Furthermore, the federal minimum wage — which applies in Puerto Rico — is a real deterrent to investment, and “raising taxes will just encourage more out-migration” to the U.S. mainland.
“When you have lots of different entities within the government and no orderly procedure for sorting it out, the lawyers will have fun and keep the mess going for several years,” she warned. “The downslide will continue and get worse.”
One of those attorneys, Thomas Moers Mayer of the New York law firm Kramer Levin, placed much of the blame squarely on the Government Development Bank (GDB), whose $420 million payment is due May 1.
“That’s the real crisis if there is one,” he remarked. “The GDB holds $4 billion of deposits. Those are not insured by the FDIC and that’s how the island makes its payroll. Come May, the island may not make payroll. What is anyone doing about that?”
Mayer called Chapter 9 bankruptcy protection a “debt restructuring mechanism that will impede Puerto Rico’s access to the capital markets,” noting that his clients invested about $10 billion in Puerto Rico bonds on behalf of more than 600,000 individual retail investors.
“The typical municipal bond investor is over 65 and reports income under $100,000,” he said. “All of these investors bought these bonds after 1984, when Congress excluded Puerto Rico from using Chapter 9. It’s these investors who finance not only Puerto Rico’s operating deficit, but its bridges and highways and water.
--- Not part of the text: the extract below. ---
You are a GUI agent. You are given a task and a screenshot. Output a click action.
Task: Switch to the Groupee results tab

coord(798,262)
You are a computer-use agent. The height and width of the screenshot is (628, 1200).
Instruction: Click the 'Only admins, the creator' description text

Puerto Rico needed their investments in the past, and will need their investments in the future.”
Brad Setser, an expert with the Council on Foreign Relations, said that although the island needs Chapter 9, such protection won’t be nearly enough to help the island.
“Puerto Rico suffers from unquestioned weakness in its fiscal institutions,” he said. “The core source of its difficulties has been the systematic overestimation of revenue — which leads to persistent budget shortfalls, covered when possible through borrowing, and when not possible, by not making payments on debt owed to the GDB and payments to the pension system.”
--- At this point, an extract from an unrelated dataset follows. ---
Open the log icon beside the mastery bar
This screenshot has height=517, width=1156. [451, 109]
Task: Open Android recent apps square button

In addition, Setser argued, “Puerto Rico has an unusually large, complex debt structure, particularly for entities which are supported by the commonwealth taxing authority There needs to be a form of external oversight that strengthens from the outside and helps Puerto Rico rebuild its own fiscal institutions.”
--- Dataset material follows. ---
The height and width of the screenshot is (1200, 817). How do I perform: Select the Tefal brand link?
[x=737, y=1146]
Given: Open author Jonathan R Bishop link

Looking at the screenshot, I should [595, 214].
Among other things, said the CFR expert, any proposed oversight board:
* Needs to provide an independent estimate of Puerto Rico’s revenues that feeds into the budget process, and the amount of revenue that would be raised through any new measure the government contemplates.
* Must spell out an agreed long-term fiscal baseline that would “function much the same way an IMF program functions for an emerging economy” and put the annual budgeting cycle in the context of a multi-year plan.
* Must approve the annual budget, and the board should have the authority — if expenditures exceed projections, or if revenues fall short — to make across-the-board sequester-style cuts.
Daniel Hanson of Height Securities LLC suggested that “reducing the scope of the government sector is one of the many ways we can spur growth” on the island.
”A shrinking population has left certain sectors much too large,” Hanson complained. “For example, Puerto Rico has more teachers than it did four years ago, despite the fact that enrollment is down by 26 percent.”
Desmond Lachman, a senior fellow at AEI, compared Puerto Rico’s fiscal crisis to that of Greece, suggesting that in addition to a financial control board, there must be economic growth.
Both Greece and Puerto Rico are in monetary unions, and both have seen GDP fall dramatically in recent years.
“In 2010, Greece should have restructured its debt by 30 percent and put itself on a path of sustainability. Instead, they delayed that restructuring and tried to contain the budget. The result was that in 2012, they had to write down the debt by 75 percent, and austerity will lead them to have another writedown sometime later this year,” he said.
Unlike Greece, Puerto Rico — a territory — “doesn’t have membership in the IMF to help them get bailed out. But it does have Congress,” Lachman said, adding that “labor mobility [to the U.S. mainland] keeps Puerto Rico from having Greek unemployment levels.”
Yet without serious economic growth,” he warned, “I’m afraid Puerto Rico will just go from one debt restructuring to another.”